O juiz cabo-verdiano Ricardo Gonçalves, actual director da Polícia Judiciária de Cabo Verde, foi nomeado e empossado juiz do Tribunal de Justiça da Comunidade Económica dos Estados da África Ocidental (CEDEAO), para um mandato de quatro anos, foi hoje divulgado.

07/10/2022  Última atualização 14H55
© Fotografia por: DR

A nomeação para aquele tribunal comunitário de Ricardo Gonçalves, por Cabo Verde, e de Sengu Koroma, pela Serra Leoa, foi decidida em 01 de Outubro, na 61.ª sessão ordinária da autoridade dos chefes de Estado e do Governo da CEDEAO, presidida actualmente pelo Presidente da Guiné-Bissau, Úmaro Sissoco Embaló, conforme documento daquele órgão a que a Lusa teve acesso esta sexta-feira(7).

A nomeação, explica o documento, assinado por Sissoco Embaló, visa substituir os anteriores representantes de cada um dos países, cujos mandatos terminaram em 31 de Julho de 2022 e foi tomada após a "entrevista de recrutamento de juízes organizada em 20 de Agosto de 2022 na Guiné-Bissau pelo conselho judicial da CEDEAO”.

Ricardo Gonçalves tomou posse em 13 de Agosto de 2021 como Director da Polícia Judiciária de Cabo Verde.

A Lusa questionou a Polícia Judiciária sobre a sua continuidade em funções, tendo em conta que já tomou posse no tribunal da CEDEAO na quinta-feira, mas sem resposta até ao momento.
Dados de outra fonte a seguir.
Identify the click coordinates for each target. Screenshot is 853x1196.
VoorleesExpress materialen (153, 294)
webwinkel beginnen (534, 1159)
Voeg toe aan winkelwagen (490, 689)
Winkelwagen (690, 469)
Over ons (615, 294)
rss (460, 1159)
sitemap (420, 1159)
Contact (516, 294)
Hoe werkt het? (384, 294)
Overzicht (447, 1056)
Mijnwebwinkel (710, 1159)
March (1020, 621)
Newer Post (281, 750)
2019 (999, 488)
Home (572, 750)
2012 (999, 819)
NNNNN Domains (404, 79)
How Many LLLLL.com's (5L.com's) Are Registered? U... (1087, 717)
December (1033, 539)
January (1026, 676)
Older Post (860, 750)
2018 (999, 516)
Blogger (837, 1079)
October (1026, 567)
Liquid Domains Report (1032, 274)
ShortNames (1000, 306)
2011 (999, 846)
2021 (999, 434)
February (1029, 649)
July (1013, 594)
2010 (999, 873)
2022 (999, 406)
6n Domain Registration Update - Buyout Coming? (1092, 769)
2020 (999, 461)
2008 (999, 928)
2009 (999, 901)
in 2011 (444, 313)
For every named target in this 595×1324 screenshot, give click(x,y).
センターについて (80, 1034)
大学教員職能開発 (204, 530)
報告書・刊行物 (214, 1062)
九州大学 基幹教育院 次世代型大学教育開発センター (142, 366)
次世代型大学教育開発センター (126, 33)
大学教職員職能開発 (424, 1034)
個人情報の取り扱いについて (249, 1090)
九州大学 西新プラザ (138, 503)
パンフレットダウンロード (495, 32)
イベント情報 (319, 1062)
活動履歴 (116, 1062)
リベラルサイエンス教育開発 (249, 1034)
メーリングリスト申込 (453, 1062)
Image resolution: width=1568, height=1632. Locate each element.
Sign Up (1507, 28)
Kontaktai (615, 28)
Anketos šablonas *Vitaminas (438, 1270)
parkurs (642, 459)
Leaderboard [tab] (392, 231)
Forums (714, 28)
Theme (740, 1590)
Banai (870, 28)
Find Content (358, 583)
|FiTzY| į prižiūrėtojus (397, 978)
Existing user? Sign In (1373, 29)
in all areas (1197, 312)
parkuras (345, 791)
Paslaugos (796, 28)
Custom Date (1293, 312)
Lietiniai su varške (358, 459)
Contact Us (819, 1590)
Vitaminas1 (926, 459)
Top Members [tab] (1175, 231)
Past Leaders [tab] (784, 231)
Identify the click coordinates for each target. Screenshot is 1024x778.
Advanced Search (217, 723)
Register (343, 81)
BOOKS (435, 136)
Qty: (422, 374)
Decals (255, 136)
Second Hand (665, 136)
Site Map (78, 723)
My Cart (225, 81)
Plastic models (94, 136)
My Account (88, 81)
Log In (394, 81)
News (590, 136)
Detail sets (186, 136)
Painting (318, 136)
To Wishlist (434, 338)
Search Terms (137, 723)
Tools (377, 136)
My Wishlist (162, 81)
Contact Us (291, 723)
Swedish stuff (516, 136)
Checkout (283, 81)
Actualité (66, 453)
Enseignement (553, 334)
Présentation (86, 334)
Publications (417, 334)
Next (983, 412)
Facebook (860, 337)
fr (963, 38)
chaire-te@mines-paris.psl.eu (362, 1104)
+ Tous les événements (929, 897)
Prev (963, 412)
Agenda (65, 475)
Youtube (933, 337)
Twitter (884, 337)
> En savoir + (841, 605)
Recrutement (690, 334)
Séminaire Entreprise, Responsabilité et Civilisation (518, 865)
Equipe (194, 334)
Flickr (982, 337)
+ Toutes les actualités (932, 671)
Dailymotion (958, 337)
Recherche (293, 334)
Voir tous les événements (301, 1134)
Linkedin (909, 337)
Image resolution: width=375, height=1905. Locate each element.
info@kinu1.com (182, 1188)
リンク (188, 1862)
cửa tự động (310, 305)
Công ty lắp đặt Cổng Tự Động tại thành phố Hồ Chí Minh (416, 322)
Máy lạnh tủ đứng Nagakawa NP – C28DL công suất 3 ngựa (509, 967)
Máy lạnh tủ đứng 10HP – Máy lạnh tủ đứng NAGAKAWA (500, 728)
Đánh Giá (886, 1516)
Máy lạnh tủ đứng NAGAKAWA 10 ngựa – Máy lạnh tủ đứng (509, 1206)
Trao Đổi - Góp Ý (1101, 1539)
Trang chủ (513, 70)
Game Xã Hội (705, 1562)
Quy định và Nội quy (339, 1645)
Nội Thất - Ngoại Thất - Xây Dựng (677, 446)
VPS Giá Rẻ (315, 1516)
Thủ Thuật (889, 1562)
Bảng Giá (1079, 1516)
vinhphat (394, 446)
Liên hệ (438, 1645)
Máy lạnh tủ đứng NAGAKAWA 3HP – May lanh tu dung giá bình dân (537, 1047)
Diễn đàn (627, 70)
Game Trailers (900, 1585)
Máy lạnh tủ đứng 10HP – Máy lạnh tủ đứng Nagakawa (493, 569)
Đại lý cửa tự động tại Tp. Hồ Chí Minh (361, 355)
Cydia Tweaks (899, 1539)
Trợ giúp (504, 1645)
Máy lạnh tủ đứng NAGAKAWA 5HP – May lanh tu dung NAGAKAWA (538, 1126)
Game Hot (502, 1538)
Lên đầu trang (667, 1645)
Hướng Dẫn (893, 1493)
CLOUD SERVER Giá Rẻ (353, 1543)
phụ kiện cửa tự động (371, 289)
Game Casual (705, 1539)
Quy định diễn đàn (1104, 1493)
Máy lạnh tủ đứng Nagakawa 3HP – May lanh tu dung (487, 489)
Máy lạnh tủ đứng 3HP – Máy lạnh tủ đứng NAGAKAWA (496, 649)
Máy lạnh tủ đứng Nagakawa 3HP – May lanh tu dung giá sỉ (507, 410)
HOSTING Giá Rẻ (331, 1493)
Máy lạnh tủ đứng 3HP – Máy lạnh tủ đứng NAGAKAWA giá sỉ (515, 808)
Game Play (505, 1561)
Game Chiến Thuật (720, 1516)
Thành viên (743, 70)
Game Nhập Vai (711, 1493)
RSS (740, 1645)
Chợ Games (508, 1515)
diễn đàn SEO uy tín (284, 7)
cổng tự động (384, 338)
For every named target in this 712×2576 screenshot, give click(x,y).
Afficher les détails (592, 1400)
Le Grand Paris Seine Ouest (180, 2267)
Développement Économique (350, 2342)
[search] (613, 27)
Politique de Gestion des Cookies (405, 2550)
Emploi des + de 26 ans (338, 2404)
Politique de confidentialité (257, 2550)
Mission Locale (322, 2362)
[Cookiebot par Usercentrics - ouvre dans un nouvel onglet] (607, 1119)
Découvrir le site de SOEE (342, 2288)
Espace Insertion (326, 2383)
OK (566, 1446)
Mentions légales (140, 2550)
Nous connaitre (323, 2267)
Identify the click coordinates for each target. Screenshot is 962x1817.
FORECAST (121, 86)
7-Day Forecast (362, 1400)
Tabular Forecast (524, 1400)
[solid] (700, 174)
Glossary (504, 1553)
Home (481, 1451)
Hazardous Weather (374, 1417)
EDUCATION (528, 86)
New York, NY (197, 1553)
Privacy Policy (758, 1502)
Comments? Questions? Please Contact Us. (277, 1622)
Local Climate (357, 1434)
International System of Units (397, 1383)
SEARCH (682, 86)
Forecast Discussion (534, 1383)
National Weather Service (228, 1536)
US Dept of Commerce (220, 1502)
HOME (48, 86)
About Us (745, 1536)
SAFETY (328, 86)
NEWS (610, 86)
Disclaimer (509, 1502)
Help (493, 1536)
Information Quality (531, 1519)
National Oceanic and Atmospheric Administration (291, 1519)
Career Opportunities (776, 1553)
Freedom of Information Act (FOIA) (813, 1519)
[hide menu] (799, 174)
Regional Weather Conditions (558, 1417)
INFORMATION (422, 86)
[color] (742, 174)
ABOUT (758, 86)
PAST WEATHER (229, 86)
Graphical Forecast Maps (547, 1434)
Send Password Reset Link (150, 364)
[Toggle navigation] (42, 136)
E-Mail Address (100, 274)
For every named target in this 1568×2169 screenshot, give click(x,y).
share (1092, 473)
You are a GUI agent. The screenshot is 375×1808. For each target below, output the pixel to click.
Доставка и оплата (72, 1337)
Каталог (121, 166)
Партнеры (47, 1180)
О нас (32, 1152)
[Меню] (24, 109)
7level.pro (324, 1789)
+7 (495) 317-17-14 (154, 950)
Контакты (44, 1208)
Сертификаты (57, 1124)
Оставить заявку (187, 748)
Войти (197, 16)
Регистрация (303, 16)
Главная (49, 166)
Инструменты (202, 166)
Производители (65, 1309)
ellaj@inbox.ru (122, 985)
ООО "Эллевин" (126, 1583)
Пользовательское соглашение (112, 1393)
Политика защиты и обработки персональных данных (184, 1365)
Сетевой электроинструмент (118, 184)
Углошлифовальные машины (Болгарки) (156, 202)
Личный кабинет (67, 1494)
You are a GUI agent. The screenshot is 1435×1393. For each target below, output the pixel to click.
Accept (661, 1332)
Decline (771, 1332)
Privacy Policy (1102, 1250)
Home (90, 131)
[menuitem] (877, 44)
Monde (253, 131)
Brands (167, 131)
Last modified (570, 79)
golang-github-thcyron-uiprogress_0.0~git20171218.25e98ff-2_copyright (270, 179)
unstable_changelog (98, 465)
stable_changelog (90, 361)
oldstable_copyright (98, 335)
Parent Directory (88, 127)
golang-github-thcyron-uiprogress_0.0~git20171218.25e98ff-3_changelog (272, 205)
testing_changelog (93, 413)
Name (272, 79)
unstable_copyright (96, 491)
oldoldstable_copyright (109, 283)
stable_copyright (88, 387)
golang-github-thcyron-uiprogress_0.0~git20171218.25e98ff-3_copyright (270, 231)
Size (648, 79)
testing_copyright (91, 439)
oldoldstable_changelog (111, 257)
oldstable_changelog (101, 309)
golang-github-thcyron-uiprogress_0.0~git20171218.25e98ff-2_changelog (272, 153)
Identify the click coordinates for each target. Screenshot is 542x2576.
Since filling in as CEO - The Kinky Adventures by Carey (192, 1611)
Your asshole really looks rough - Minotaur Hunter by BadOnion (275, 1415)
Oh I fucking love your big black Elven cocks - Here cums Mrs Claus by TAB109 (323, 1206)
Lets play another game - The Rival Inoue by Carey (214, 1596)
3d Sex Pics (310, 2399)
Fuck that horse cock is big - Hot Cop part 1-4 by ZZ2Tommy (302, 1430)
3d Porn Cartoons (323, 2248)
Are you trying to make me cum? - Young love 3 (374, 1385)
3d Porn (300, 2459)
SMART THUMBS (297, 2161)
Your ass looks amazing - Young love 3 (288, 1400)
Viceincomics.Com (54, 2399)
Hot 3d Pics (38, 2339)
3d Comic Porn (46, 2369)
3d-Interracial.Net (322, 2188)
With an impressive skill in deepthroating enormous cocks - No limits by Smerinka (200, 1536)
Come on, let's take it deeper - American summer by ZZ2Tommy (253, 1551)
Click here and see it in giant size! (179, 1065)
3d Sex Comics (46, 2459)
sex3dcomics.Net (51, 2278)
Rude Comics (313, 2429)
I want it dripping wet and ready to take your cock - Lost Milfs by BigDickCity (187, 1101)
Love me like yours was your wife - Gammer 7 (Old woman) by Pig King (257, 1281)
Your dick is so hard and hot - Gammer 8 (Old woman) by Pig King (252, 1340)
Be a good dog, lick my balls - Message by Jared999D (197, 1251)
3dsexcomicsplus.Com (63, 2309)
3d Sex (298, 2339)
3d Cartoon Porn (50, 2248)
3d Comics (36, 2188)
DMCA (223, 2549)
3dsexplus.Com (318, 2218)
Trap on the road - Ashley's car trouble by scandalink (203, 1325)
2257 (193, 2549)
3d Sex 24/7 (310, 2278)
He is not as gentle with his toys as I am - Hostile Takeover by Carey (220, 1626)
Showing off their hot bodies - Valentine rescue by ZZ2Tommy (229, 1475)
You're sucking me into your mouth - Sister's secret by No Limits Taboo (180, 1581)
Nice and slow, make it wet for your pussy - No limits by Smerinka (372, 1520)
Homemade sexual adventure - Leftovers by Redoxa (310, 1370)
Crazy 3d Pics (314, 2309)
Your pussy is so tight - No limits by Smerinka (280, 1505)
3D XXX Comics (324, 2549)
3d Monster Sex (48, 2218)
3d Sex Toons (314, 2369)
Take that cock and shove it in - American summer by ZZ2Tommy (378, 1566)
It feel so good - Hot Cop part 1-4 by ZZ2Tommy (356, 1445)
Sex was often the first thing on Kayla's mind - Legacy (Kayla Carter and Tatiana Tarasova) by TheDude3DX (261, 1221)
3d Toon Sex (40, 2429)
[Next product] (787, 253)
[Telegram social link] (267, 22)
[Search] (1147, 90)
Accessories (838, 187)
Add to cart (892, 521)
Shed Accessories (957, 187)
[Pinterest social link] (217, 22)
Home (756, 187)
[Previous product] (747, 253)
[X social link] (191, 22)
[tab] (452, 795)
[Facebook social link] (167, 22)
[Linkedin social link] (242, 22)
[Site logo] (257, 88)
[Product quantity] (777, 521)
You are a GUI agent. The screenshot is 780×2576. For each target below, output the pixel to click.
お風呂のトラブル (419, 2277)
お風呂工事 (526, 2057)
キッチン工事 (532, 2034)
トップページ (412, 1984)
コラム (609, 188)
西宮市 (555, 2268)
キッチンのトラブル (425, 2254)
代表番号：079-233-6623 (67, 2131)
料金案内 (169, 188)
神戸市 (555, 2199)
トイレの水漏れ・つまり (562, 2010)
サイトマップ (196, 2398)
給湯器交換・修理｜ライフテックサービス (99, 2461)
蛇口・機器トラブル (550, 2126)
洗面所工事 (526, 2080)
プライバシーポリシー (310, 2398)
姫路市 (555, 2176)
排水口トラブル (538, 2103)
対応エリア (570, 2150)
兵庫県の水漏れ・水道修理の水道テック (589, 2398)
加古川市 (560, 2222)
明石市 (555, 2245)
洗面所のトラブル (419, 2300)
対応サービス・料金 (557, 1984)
O tribunal da CEDEAO, com sede em Abuja, Nigéria, é composto por cinco juízes independentes, "pessoas de elevada idoneidade moral, indicadas pela Autoridade dos chefes de Estado e de Governo, entre os nacionais dos Estados-membros, para um mandato de quatro anos, por recomendação da Comunidade Conselho Judicial”, de acordo com informação da própria instituição.

Até 31 de Julho passado, um desses juízes era a cabo-verdiana Januária Costa.

"O mandato do tribunal é o de assegurar o cumprimento da legislação e dos princípios da equidade e a interpretação e aplicação das disposições do tratado revisto e todos os outros instrumentos legais subsidiários adoptados pela Comunidade”, explica ainda a instituição.